Reproducible Builds of NSS certutil via Cross-Compiling with rbm
In a previous post where I introduced tlsrestrict_nss_tool
, I mentioned that NSS’s certutil
doesn’t have official binaries for Windows, and that “At some point, we’ll probably need to start cross-compiling NSS ourselves, although I admit I’m not sure I’m going to enjoy that.” Well, we’ve reached that point, and it was an interesting adventure.
Initially, I looked at the NSS build docs themselves, and was rather annoyed to find that there’s no documentation about how to cross-compile NSS. To make matters worse, the only results I could find by Startpaging were people saying that they couldn’t figure out how to cross-compile NSS (including some well-known software projects’ developers).
However, it just so happens that there’s a very high-profile free software project whom I was certain is definitely cross-compiling NSS: The Tor Project. Tor cross-compiles Firefox (including NSS) as part of their Tor Browser build scripts, so it seemed near-certain that their build scripts could be modified to build certutil
. However, Tor’s build scripts are rather nonstandard, since they build everything with rbm. rbm is a container-based build system that’s superficially similar to the Gitian build system that Bitcoin Core and Namecoin Core use (indeed, The Tor Project used to use Gitian before they migrated to rbm). I’ve been intending to get my feet wet with rbm for quite a while now, so this seemed like a great excuse to play with rbm a bit.
First off, I wanted to build Firefox in rbm without any changes. This was actually quite easy – The Tor Project’s documentation is quite good, and I didn’t run into any snags (besides the issue that I initially assigned too little storage to the VM where I was doing this – The Tor Project should probably document the expected storage requirements). The build command I used was:
./rbm/rbm build firefox --target nightly --target torbrowser-windows-i686
Next, I looked at Tor’s Firefox build script… and I was delighted to see that Tor is already building certutil
. In fact, you can download certutil
binaries from The Tor Project’s download server right now! (You want the mar-tools-*.zip
packages.) Except… their build script discards the certutil
binaries for all non-GNU/Linux targets. How sad.
Modifying the build script to also output certutil.exe
for Windows was reasonably straightforward – rbm even worked without erroring on the first try. I did, however, need to try for a few iterations to make sure that I was outputting all of the needed .dll
files. However, once I had all the required .dll
files, a rather odd symptom occurred when I tested it on a Windows machine. When I ran certutil.exe
from a command prompt, it would immediately exit without printing anything. Stranger, when I double-clicked certutil.exe
in Windows Explorer, it didn’t even pop up with a command prompt window before it exited. In addition, I noticed that if I passed command line arguments to certutil.exe
telling it to create a new database, it actually did create the database – but it still didn’t display any output.

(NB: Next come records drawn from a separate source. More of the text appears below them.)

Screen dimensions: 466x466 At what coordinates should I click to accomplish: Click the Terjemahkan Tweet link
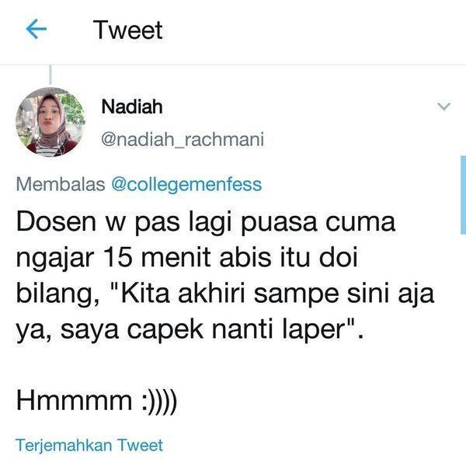pos(89,445)
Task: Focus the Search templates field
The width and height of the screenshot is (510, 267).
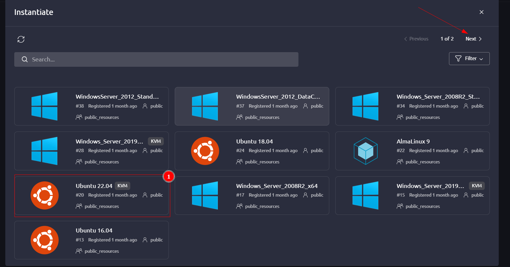Action: coord(159,59)
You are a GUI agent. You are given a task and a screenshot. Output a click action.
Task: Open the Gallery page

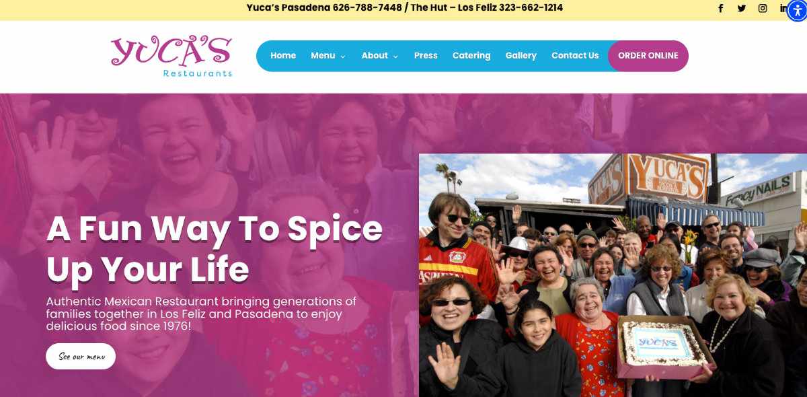tap(521, 56)
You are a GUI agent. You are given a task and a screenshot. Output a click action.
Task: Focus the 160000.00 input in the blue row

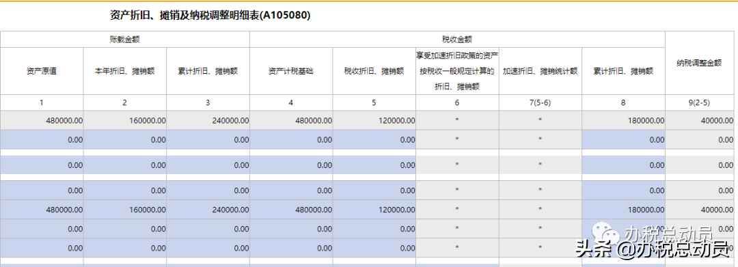pos(125,210)
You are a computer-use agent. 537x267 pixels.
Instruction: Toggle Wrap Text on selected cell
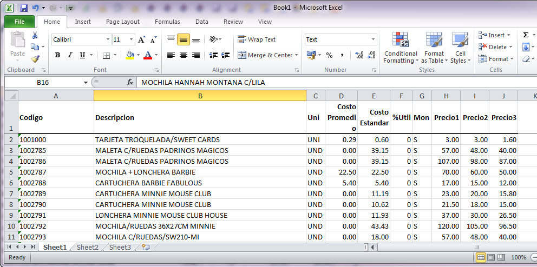pos(257,39)
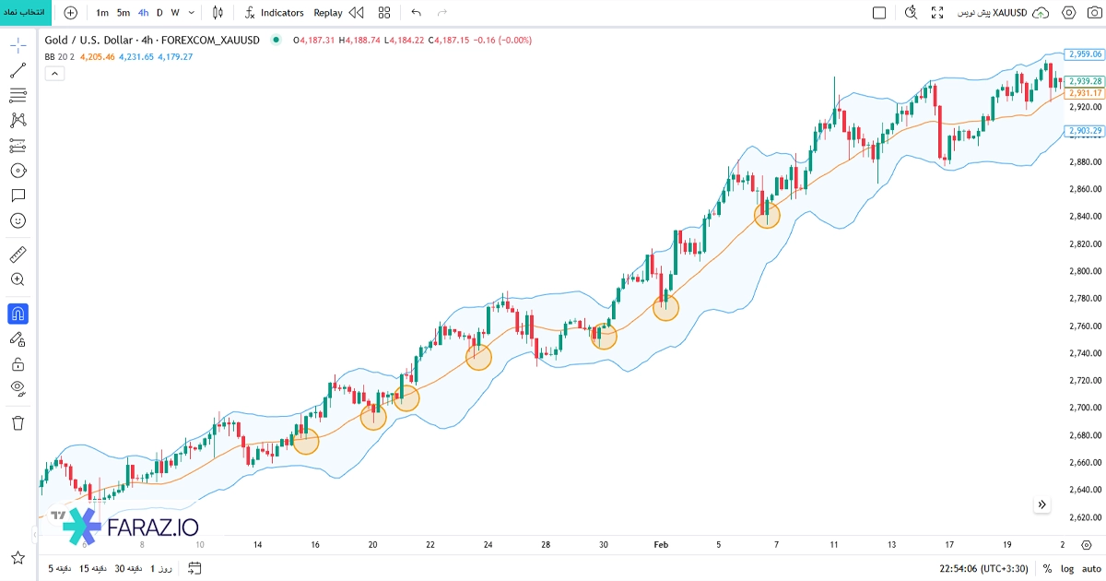The height and width of the screenshot is (581, 1106).
Task: Enter fullscreen mode
Action: point(937,13)
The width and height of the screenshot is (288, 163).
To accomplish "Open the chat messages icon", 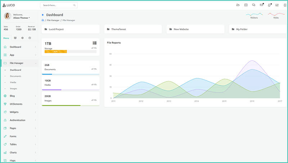I will point(253,5).
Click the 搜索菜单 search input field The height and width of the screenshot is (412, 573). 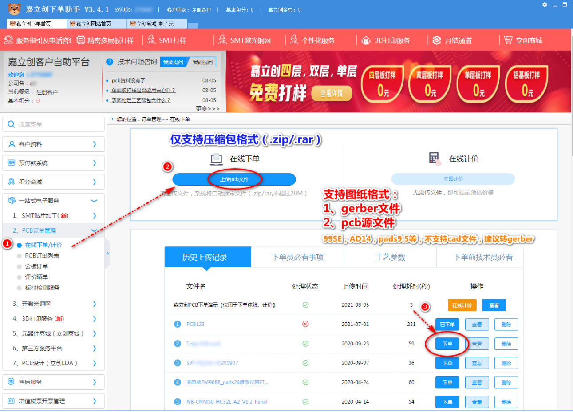[x=58, y=124]
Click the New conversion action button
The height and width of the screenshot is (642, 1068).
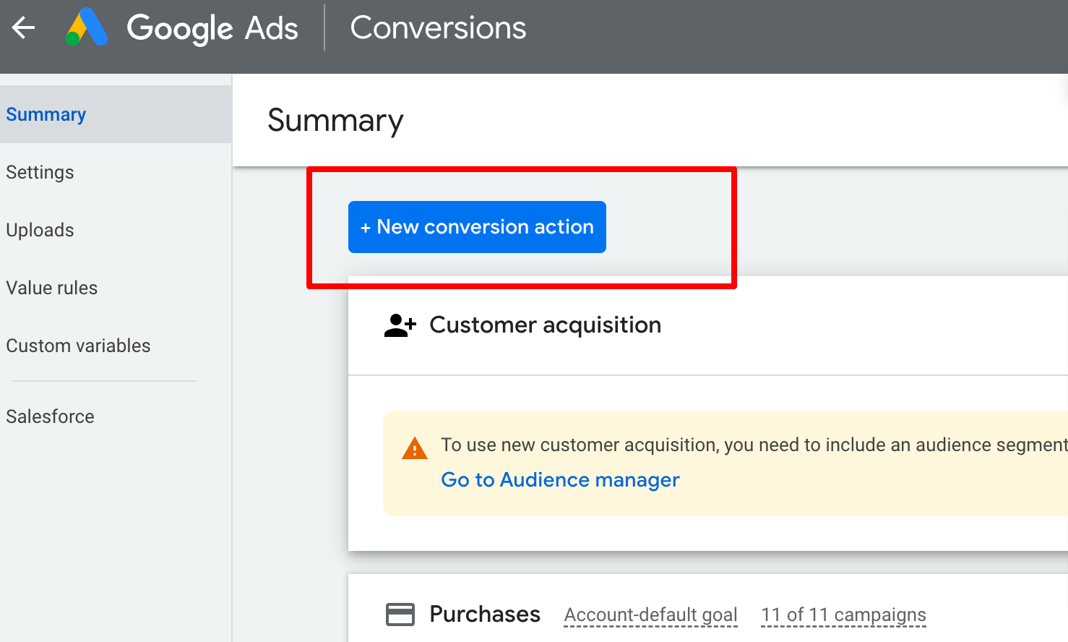point(477,226)

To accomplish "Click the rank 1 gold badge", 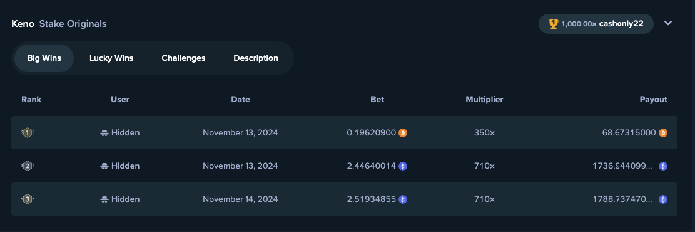I will 28,132.
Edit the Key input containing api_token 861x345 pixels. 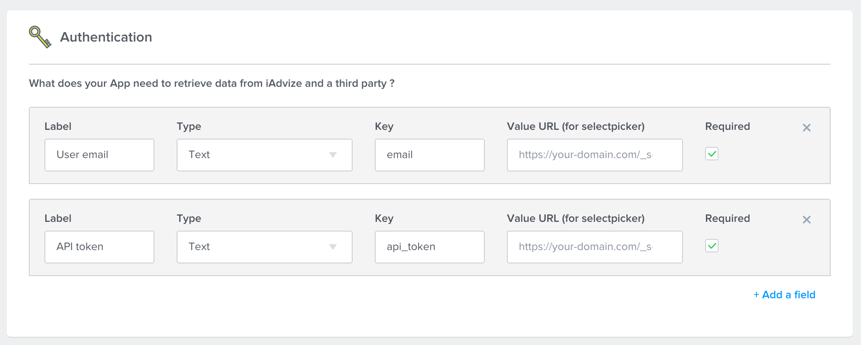[429, 247]
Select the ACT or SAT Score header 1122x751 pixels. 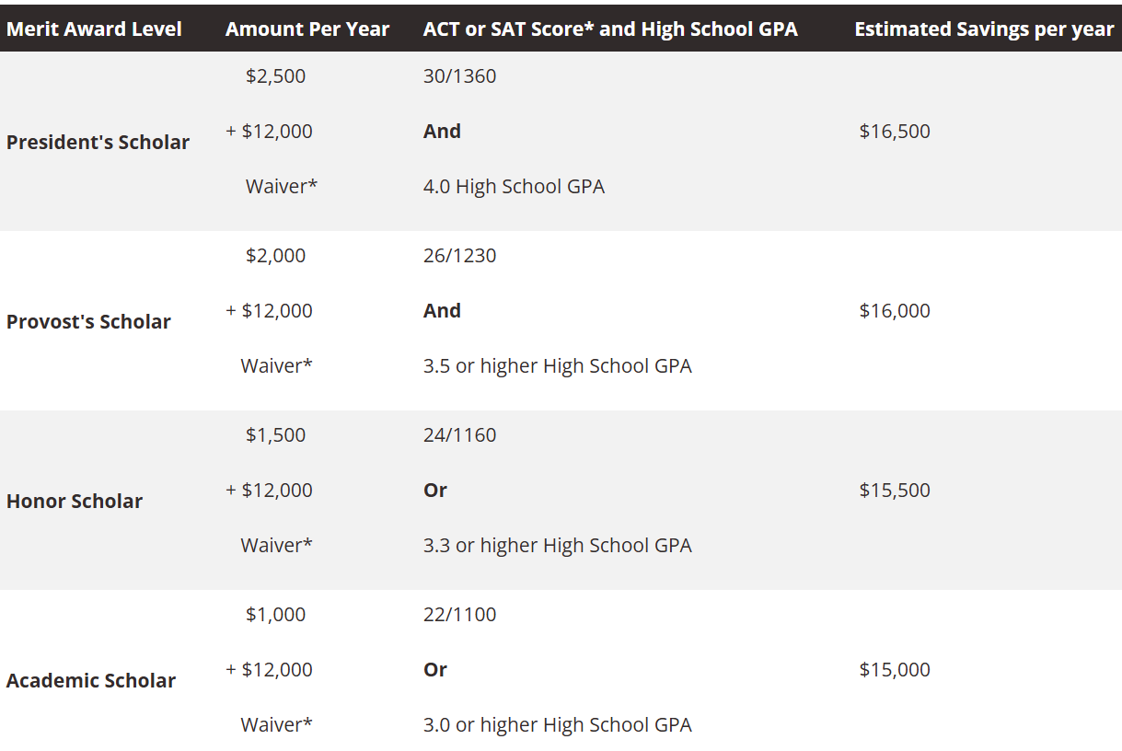[x=610, y=29]
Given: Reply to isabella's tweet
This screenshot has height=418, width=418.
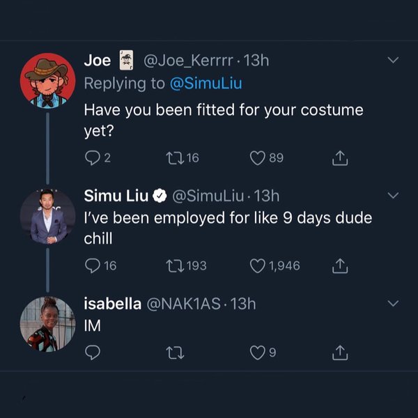Looking at the screenshot, I should point(93,353).

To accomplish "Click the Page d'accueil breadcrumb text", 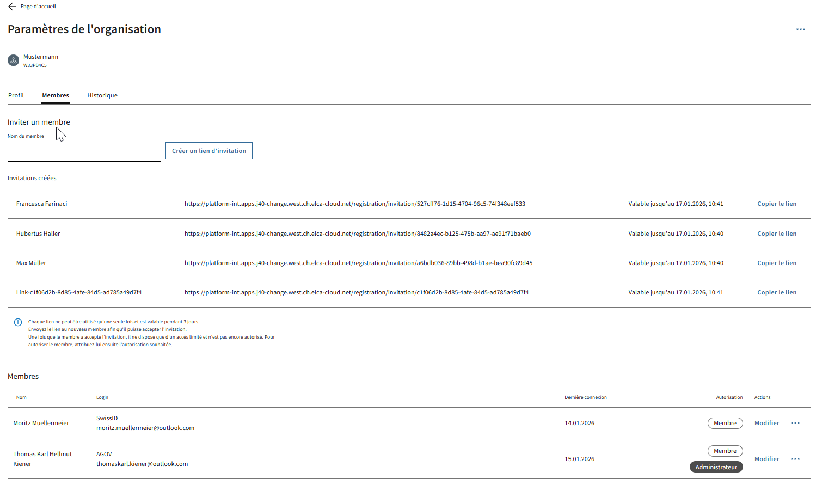I will coord(38,7).
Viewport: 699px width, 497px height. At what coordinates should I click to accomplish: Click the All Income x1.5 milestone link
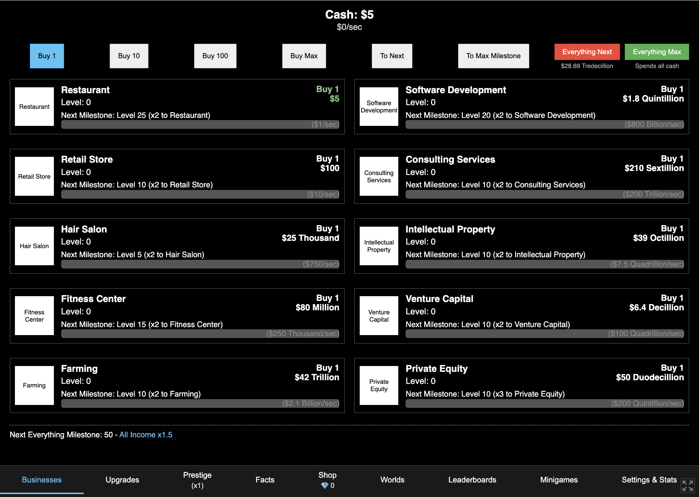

This seemed to indicate that something was wrong not with certutil.exe
’s actual functionality, but with its PE metadata: Windows was probably treating it as a GUI application rather than a console application. Checking the PE metadata confirmed this: Tor’s build scripts were producing a certutil.exe
whose PE metadata was marking it as a GUI application. Some more quick searching revealed a StackOverflow post providing a short Python2 script that could edit that part of the PE metadata. I ran that script against certutil.exe
… and now certutil.exe
works properly. Yay!
The lack of certutil.exe
binaries was one of the major blockers for releasing negative TLS certificate overrides for Firefox on Windows. Now that this barrier is behind us, I can get around to testing tlsrestrict_nss_tool
on Windows, and hopefully do a release (with NSIS installer support). And as a side bonus, certutil.exe
builds reproducibly, and I’ve now gotten some experience with rbm (meaning that reproducible builds for ncdns and our other Go software may be coming soon).
This work was funded by NLnet Foundation’s Internet Hardening Fund.